Comprehensive computational modelling of the development of mammalian cortical connectivity underlying an architectonic type principle

by Sarah F. Beul, Alexandros Goulas, Claus C. Hilgetag

The architectonic type principle relates patterns of cortico-cortical connectivity to the relative architectonic differentiation of cortical regions. One mechanism through which the observed close relation between cortical architecture and connectivity may be established is the joint development of cortical areas and their connections in developmental time windows. Here, we describe a theoretical exploration of the possible mechanistic underpinnings of the architectonic type principle, by performing systematic computational simulations of cortical development.
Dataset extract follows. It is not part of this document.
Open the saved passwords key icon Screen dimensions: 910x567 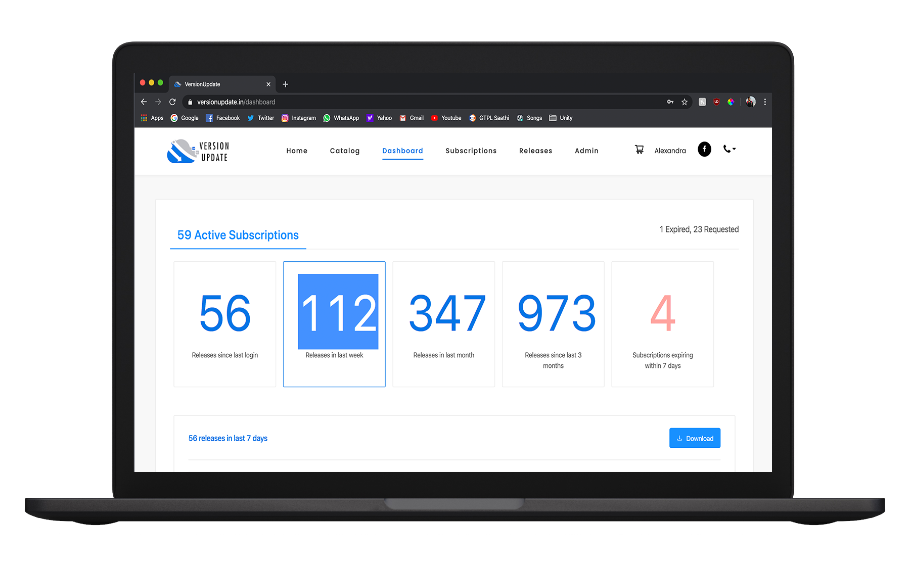click(x=670, y=102)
The main component of our in silico model was a developing two-dimensional cortical sheet, which was gradually populated by neurons that formed cortico-cortical connections. To assess different explanatory mechanisms, we varied the spatiotemporal trajectory of the simulated neurogenesis. By keeping the rules governing axon outgrowth and connection formation constant across all variants of simulated development, we were able to create model variants which differed exclusively by the specifics of when and where neurons were generated. Thus, all differences in the resulting connectivity were due to the variations in spatiotemporal growth trajectories. Our results demonstrated that a prescribed targeting of interareal connection sites was not necessary for obtaining a realistic replication of the experimentally observed relation between connection patterns and architectonic differentiation. Instead, we found that spatiotemporal interactions within the forming cortical sheet were sufficient if a small number of empirically well-grounded assumptions were met, namely planar, expansive growth of the cortical sheet around two points of origin as neurogenesis progressed, stronger architectonic differentiation of cortical areas for later neurogenetic time windows, and stochastic connection formation. Thus, our study highlights a potential mechanism of how relative architectonic differentiation and cortical connectivity become linked during development. We successfully predicted connectivity in two species, cat and macaque, from simulated cortico-cortical connection networks, which further underscored the general applicability of mechanisms through which the architectonic type principle can explain cortical connectivity in terms of the relative architectonic differentiation of cortical regions.